[Item-finding records]

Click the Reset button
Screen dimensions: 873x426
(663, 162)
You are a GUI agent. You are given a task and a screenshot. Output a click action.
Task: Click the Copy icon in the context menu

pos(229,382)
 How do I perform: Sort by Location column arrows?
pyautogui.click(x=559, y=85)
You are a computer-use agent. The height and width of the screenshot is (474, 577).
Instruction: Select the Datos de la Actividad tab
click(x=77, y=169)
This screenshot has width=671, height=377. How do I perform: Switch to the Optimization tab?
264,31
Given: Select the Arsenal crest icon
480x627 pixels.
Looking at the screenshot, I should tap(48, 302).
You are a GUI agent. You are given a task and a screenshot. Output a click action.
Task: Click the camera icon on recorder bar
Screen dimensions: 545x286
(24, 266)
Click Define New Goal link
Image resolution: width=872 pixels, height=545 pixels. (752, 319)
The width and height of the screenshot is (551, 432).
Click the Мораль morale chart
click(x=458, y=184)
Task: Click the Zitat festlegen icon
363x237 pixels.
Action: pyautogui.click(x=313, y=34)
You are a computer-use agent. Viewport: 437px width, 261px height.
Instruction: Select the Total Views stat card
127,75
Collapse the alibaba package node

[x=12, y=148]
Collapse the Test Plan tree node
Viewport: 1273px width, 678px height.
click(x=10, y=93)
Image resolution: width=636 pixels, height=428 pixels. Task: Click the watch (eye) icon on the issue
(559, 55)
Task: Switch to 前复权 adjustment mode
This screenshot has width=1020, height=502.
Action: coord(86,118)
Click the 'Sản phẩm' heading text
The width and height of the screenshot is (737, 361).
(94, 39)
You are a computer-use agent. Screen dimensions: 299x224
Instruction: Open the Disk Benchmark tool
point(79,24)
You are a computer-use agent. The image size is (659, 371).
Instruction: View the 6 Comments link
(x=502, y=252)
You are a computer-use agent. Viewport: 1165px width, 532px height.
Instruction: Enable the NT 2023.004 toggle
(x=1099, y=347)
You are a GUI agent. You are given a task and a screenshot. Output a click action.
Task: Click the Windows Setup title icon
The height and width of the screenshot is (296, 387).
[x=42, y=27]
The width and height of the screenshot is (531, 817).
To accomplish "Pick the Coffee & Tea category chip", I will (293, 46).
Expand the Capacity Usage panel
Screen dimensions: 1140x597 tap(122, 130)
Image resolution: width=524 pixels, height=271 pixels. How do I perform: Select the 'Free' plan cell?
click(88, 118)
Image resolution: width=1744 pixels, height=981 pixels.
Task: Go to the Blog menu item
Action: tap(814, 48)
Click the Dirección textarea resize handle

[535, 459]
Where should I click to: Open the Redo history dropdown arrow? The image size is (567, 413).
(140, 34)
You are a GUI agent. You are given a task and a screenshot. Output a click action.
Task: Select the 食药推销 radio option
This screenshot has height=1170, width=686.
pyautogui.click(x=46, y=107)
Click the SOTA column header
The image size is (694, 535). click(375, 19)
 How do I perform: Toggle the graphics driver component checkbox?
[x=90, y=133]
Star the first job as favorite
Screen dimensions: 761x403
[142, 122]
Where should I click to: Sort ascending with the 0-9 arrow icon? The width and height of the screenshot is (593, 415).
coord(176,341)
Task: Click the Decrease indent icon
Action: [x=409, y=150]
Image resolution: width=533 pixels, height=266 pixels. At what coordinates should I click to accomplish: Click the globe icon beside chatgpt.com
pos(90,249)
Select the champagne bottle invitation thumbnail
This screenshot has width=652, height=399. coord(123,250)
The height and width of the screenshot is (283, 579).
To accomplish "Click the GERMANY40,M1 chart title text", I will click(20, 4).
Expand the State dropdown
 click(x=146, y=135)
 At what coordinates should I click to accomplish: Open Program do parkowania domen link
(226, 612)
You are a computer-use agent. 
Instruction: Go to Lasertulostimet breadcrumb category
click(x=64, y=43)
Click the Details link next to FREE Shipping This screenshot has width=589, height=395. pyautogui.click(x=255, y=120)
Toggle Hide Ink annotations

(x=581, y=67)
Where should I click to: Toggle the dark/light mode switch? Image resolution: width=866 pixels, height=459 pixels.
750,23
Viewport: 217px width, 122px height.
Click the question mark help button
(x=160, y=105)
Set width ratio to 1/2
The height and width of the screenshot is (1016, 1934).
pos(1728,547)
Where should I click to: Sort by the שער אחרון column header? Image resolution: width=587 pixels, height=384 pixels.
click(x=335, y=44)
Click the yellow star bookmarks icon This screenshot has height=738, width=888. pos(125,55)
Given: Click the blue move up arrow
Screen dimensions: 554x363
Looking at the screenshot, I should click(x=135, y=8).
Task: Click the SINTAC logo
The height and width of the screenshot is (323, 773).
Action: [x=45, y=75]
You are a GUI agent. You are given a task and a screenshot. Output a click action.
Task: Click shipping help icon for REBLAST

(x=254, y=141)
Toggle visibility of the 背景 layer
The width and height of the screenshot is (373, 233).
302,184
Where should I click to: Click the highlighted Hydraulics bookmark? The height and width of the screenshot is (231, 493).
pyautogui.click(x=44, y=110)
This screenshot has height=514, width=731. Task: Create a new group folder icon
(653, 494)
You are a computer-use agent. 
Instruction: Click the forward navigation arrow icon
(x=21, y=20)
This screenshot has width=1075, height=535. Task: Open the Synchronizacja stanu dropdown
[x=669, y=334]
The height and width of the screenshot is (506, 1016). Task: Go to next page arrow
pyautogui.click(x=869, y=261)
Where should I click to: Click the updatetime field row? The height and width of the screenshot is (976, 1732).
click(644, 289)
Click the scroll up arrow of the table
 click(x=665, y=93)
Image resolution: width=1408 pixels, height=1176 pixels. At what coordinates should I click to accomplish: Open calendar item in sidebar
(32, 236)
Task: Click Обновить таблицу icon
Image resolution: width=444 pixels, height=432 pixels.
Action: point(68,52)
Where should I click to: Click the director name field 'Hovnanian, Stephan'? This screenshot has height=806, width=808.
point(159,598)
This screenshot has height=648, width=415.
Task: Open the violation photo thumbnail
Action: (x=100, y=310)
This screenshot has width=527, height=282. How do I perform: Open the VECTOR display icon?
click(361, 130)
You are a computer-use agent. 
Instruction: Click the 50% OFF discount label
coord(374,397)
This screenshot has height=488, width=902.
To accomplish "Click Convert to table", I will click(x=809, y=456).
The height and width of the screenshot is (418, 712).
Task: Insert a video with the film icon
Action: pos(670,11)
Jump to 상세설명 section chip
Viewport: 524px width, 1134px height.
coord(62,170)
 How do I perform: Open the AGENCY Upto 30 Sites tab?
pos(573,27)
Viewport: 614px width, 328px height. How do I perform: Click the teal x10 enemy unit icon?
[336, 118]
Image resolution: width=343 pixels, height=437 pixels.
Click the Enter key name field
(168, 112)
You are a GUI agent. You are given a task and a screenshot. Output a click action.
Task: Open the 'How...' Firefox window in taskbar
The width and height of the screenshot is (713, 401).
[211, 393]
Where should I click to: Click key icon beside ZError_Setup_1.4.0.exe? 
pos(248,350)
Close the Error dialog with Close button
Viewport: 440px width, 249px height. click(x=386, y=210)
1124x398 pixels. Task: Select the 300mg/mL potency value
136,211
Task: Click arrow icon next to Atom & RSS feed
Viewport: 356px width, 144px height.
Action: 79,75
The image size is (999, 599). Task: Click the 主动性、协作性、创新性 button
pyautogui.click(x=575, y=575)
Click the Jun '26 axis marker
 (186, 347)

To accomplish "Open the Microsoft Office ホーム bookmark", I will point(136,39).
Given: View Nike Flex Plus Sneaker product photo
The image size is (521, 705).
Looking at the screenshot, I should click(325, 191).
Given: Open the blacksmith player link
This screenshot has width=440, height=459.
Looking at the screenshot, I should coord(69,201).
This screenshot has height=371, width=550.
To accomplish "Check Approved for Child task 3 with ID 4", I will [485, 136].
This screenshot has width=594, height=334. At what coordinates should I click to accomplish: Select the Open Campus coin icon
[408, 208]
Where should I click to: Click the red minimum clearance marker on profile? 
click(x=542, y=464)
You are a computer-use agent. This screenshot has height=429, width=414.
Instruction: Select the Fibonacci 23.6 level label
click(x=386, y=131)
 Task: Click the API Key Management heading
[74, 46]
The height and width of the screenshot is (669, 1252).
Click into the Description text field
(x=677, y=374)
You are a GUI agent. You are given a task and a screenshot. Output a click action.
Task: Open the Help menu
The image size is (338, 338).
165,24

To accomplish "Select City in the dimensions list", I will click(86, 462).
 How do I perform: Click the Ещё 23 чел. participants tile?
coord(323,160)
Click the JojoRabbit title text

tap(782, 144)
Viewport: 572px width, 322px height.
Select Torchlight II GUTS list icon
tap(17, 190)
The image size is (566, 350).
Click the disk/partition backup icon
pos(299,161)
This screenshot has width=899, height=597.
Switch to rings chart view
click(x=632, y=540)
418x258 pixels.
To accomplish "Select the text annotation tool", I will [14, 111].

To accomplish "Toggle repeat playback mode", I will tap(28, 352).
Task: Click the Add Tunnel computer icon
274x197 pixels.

* Given problem *
State how many lines in the listing above contain the string "computer", and give only the number.

* Exercise solution *
10